A field is marked optional when it is null or absent in the provided sample. Since you may only have one example response, the generator conservatively assumes any null field might be missing in other responses.
Can I generate Zod or Yup schemas instead?
This tool generates TypeScript interfaces. For Zod schemas from JSON, UtilityKit has a dedicated json-to-zod-schema tool that produces z.object() definitions with z.infer-compatible types.
How does it handle null and undefined values?
null values produce T | null types. undefined values in JSON are not valid (JSON has no undefined), so they appear only when a key is absent, in which case the field is marked optional.
What if a field can be a number or a string?
The generator emits a union type number | string for that field.

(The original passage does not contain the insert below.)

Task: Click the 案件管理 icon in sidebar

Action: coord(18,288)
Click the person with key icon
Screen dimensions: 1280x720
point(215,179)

This is the most accurate representation of what the sample shows. You should narrow it further if you know the API contract guarantees one type.
Does it generate JSDoc comments?
Not automatically, but the output is plain TypeScript that you can annotate. Adding /** */ JSDoc comments above each interface and property is a good practice when the types will be shared across a team.
How do I keep generated types in sync with API changes?
Re-run the generator whenever the API contract changes and diff the output against your committed types file. For continuous sync, consider tools like openapi-typescript if the API provides an OpenAPI spec.

Explore the category

Glossary

Interface
A TypeScript construct that describes the shape of an object by listing its property names and types. Interfaces support declaration merging and are the idiomatic way to type API response objects.
Type alias
A TypeScript keyword (type) that names any type expression, including unions, intersections, primitives, and tuples. More flexible than interface but does not support declaration merging.
Union type
A TypeScript type formed with | that allows a value to be one of several types. For example, string | number means the value can be either a string or a number.
Optional property
A property marked with ? in a TypeScript interface, meaning the key may be absent from an object. Accessing it without a null check produces a TypeScript error when strict mode is enabled.
Generic
A TypeScript feature that lets you write type-safe code that works with multiple types. Array<T> is a generic type where T is a placeholder filled in at usage time.
Type inference
TypeScript's ability to automatically determine the type of a value from its usage without an explicit annotation. The JSON-to-TypeScript generator uses inference logic to deduce field types from sample values.